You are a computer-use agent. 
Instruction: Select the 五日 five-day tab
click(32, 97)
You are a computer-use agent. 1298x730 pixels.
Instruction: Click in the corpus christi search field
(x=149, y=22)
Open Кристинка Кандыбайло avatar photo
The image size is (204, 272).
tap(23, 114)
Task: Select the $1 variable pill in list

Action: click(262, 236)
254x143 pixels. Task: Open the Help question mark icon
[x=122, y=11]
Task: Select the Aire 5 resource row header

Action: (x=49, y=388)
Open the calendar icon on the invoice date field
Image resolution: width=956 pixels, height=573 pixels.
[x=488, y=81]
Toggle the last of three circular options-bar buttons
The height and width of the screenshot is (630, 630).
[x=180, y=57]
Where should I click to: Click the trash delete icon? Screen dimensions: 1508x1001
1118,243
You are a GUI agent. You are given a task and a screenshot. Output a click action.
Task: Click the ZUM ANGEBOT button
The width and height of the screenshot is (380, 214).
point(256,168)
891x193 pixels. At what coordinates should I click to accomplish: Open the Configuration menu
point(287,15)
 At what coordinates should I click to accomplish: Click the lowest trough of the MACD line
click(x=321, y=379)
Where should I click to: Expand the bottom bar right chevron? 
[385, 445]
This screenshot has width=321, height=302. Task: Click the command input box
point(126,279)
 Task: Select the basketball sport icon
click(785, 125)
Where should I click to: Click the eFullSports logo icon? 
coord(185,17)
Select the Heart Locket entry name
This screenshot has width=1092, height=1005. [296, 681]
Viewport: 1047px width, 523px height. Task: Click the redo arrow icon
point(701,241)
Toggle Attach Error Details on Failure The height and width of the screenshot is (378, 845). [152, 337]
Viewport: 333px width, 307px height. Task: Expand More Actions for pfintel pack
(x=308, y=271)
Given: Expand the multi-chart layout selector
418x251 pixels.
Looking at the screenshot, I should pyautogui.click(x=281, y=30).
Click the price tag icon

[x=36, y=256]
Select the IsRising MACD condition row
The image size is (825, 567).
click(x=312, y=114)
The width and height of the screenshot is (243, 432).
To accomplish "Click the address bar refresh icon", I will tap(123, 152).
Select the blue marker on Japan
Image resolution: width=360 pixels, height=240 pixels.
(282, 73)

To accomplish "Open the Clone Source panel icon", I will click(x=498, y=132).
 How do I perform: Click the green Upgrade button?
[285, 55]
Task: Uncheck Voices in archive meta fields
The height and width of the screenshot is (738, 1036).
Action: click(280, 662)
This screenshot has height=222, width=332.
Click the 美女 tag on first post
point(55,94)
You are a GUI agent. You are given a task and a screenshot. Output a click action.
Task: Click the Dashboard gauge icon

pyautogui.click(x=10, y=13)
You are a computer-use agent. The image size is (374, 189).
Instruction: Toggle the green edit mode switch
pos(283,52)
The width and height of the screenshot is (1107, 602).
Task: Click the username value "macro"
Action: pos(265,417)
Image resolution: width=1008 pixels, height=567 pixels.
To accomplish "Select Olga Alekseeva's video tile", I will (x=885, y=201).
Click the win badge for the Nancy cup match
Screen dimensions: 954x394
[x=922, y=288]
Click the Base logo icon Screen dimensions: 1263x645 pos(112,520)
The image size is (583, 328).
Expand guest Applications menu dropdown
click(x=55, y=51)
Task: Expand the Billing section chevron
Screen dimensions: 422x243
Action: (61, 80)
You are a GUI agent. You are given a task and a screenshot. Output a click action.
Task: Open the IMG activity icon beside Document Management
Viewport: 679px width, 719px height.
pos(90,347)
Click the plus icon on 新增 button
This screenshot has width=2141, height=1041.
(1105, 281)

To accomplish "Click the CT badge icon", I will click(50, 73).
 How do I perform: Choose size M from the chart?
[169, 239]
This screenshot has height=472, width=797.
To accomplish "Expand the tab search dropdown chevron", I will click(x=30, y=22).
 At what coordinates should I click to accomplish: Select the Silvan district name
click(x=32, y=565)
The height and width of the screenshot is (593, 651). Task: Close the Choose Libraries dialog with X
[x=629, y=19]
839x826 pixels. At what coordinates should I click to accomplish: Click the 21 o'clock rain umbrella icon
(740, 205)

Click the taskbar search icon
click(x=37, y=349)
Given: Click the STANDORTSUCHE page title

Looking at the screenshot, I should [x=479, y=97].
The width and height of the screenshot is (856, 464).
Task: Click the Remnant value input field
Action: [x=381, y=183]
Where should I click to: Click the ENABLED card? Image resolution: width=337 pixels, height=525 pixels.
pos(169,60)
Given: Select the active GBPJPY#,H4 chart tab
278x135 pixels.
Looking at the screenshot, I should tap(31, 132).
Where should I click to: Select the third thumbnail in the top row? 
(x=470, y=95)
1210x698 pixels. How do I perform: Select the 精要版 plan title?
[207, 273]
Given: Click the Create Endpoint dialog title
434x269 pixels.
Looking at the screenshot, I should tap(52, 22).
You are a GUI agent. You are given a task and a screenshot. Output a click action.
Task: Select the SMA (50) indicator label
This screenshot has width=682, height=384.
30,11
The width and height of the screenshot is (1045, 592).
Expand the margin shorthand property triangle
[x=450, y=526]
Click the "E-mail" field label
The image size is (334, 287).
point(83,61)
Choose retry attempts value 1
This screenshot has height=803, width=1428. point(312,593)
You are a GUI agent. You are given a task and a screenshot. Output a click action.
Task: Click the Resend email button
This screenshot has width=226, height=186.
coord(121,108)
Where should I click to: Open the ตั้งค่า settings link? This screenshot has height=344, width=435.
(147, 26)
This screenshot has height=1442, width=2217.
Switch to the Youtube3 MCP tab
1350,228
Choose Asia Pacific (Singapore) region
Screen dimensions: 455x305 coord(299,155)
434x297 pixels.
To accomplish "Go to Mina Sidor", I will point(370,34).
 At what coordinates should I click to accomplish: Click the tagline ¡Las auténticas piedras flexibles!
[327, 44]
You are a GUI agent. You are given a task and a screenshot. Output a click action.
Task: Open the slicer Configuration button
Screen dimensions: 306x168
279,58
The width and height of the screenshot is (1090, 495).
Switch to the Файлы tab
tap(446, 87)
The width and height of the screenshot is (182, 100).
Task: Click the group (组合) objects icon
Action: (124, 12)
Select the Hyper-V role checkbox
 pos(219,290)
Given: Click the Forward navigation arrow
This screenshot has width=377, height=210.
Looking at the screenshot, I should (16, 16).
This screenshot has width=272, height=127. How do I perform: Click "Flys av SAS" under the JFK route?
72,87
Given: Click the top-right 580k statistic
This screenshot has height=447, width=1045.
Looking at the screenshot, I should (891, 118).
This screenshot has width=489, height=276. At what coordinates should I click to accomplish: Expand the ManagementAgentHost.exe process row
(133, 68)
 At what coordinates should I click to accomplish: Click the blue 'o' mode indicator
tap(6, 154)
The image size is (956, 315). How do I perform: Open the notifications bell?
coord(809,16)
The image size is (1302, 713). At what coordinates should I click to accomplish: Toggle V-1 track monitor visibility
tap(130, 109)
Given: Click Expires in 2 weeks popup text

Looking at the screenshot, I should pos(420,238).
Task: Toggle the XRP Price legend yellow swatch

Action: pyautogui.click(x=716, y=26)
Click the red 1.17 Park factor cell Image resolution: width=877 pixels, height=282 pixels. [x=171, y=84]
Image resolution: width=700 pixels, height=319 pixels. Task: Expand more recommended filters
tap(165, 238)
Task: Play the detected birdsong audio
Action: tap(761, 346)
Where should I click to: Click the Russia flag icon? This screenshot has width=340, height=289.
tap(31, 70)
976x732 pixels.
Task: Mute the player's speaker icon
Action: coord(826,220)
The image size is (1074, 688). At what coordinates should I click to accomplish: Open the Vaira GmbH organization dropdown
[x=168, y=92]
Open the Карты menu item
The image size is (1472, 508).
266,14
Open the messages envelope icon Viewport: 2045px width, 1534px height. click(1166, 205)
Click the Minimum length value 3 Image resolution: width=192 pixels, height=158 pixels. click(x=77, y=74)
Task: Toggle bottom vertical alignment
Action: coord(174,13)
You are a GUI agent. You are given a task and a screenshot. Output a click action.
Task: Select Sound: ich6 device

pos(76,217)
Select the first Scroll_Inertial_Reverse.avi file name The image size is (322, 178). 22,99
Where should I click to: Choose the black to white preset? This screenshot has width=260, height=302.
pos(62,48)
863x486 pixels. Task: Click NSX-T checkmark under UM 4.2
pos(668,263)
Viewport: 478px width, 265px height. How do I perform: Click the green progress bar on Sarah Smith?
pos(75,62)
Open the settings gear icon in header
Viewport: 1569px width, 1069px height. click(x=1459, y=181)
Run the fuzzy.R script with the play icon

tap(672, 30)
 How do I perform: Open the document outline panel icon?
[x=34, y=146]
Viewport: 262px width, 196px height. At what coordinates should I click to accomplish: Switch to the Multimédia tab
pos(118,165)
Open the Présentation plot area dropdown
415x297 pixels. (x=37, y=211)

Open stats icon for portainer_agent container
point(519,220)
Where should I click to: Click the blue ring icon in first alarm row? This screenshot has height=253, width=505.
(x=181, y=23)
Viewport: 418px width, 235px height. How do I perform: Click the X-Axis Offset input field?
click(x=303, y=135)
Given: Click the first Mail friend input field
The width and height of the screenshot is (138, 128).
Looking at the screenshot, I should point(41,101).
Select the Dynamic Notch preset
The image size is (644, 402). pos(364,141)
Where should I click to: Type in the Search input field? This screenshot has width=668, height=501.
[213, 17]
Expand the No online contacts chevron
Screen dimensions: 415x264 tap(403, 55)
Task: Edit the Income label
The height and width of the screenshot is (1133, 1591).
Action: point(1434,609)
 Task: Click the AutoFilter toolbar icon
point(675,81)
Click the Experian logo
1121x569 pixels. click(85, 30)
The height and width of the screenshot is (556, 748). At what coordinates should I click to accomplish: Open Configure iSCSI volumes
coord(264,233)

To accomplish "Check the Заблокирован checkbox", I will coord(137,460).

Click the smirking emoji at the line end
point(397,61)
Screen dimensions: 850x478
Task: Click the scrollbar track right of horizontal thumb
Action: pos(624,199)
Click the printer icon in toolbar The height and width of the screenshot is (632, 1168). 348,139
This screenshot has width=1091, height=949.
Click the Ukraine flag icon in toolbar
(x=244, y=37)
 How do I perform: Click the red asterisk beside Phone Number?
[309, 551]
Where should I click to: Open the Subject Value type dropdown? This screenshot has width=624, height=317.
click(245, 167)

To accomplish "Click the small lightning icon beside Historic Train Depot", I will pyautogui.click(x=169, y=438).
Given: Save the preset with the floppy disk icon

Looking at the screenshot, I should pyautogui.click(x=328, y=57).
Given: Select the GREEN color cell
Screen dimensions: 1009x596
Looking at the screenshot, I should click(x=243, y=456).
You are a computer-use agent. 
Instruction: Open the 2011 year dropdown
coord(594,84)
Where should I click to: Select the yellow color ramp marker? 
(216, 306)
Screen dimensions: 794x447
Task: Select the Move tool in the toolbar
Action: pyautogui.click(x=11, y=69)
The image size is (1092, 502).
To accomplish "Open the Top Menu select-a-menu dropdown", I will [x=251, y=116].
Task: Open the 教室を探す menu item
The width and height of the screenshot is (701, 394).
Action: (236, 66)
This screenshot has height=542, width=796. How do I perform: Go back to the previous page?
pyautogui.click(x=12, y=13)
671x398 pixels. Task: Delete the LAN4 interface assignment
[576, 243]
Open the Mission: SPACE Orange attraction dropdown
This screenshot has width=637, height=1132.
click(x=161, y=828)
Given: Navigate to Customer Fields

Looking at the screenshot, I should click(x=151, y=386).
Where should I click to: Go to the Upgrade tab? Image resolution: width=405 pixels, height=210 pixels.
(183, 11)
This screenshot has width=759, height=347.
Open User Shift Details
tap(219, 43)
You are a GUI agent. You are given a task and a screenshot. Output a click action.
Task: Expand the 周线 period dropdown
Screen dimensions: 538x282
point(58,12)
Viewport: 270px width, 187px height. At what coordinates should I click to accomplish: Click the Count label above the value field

^^^^

■ **SET EXERCISE**: Reproduce the lines of the material between the line containing "You are a computer-use agent. 1298x730" and the line containing "Action: click(262, 236)", inclusive, replacing "search field" with "search box" and leaving everything else unchanged.

■ **EXERCISE OUTPUT**:
You are a computer-use agent. 1298x730 pixels.
Instruction: Click in the corpus christi search box
(x=149, y=22)
Open Кристинка Кандыбайло avatar photo
The image size is (204, 272).
tap(23, 114)
Task: Select the $1 variable pill in list

Action: click(262, 236)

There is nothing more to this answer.